Tuesday, May 08, 2007

Now What?


Let's see. According to Harpo and Hillier, Canada is in Afghanistan to save the country from the Taliban. Wouldn't it be great if the Afghan government we're supposedly defending agreed with us?

They don't. Afghan President Karzai has been trying to negotiate a deal with the Taliban for years. He knows what we won't admit - we don't have a snowball's chance of genuinely defeating the Taliban. At best we're swatting flies and, even then, we're wiping out a lot of innocents when we take out the bad guys.

If the civilian casualties were worth the results we're achieving, surely the Afghan government would be onside, eh? They're not. Time and again, Karzai has been calling these collateral deaths "unacceptable." He knows we're alienating the very people whose support his government desperately needs. He knows we're driving many of these folks straight into the arms of the Taliban.
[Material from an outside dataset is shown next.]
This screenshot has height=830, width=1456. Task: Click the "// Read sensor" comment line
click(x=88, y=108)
Today, Afghanistan's senate has approved a motion calling for the government to conduct direct talks with the Taliban. The senate also called for US, NATO and Afghan forces to call off the hunt for Taliban fighters and other militants.

Karzai doesn't want us fighting this war the way we're fighting it and his senate doesn't want us fighting it at all. Discontent with our forces among the Afghan people is widespread and growing. We've been at this for six years and we're still treading water.

If the President and the government and the people of Afghanistan oppose what we're doing or at least how we're doing it, what gives us the right to just keep on doing what they oppose? If they want a deal with the Taliban, why are we wasting Canadian lives in a futile effort to protect them from the Taliban?

Canada's parliament held a faux debate on the Afghanistan mission but things have changed on the ground significantly since then. There's no better time for a thorough reassessment of this mess and a proper debate on what Canada's role should be in the months and years ahead.

3 comments:

  1. Do you have a source for this? I had not heard that Karzai was negotiating with the Taliban.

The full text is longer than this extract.